We also promised to see installations and reward the school with pencils recycled from plastic. For, larger housing societies, I thought why not use the plastic they have donated to convert it into big garbage bins.
The timing was opportune too. Our job had been made easier by the Prime Minister, who had, in his Independence Day address, urged people to donate plastic and recycle it. We were two steps ahead.
Not only had we started this initiative last year, but were scaling it up this time. To every individual plastic donor, we gifted them a cloth bag. Carry the cloth bag the next time you step out, we told them. Keep it tucked into your bike or car or in your purse, so you don’t feel tempted to pick a plastic bag from your vendor.
Adding A Bit Of Colour
While offerings came pouring in, we were also concerned with the aesthetics. Support came in from students and faculty of the JJ School of Arts. They are going to help us provide designs to the amenities. Also, in case we get some plastic that is worth recycling, we plan to create Live Plastic art installations in public places, with messages conveying reduce and refuse. Or recycle.
Our web board is full of messages of support as well. People have begun offering support in all forms. A 14-year-old from Oberoi International School has said he wants to volunteer for anything that we do.
Meanwhile, a retired IT professional from one of India’s best-known corporate firms says he has the time and inclination to volunteer. These are among at least a hundred others, including housewives, professionals and doctors, wanting to do something for their city. And there are scores of others wanting to do away with plastic.
Inspired by this, I have decided to not let this movement be limited to Mumbai, Navi-Mumbai or Thane. Or not be limited to DaanUtsav either.
The Plastic Recyclothon, by Project Mumbai was Ek Baar Phir, this year. It will surely be a Baar Baar Phir, from November. And do not be surprised if you see it taking place in a neighbourhood near you.
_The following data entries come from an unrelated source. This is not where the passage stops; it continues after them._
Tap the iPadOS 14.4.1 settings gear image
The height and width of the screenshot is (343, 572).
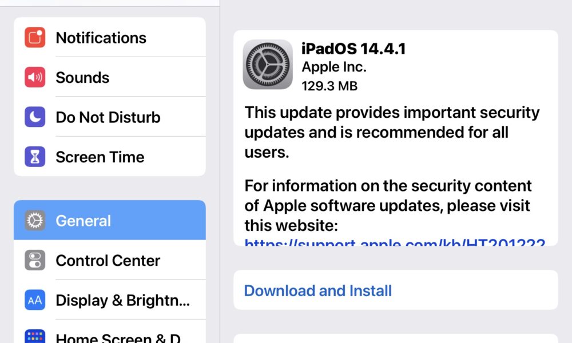pyautogui.click(x=268, y=65)
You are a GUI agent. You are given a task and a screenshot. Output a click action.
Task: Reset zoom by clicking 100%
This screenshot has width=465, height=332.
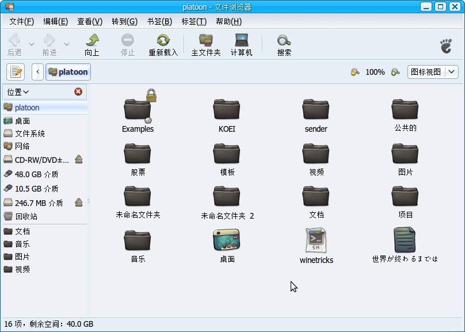pyautogui.click(x=375, y=72)
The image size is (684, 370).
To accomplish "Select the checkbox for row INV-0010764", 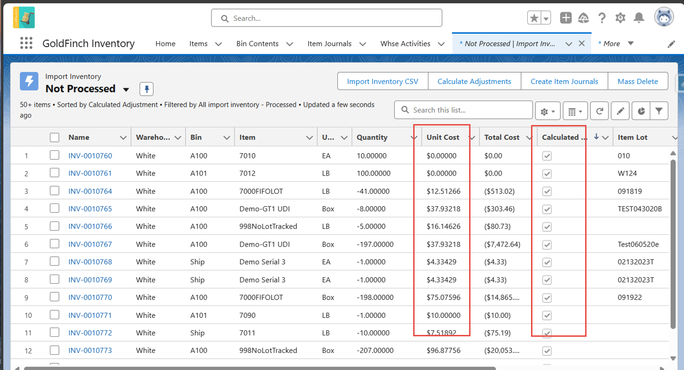I will pyautogui.click(x=55, y=191).
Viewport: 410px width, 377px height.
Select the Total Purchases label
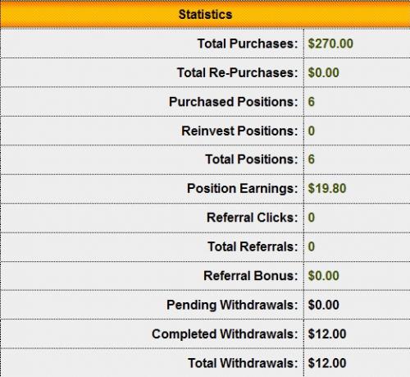tap(248, 44)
In your city.
What started as an idea, has now turned into a people’s movement. There certainly is Joy in Giving.
Thank you Mumbai.
Shishir Joshi is the Founder and CEO of Project Mumbai. He works to create social transformation through initiatives of scale.
The views expressed here are those of the author and do not necessarily represent the views of BloombergQuint or its editorial team.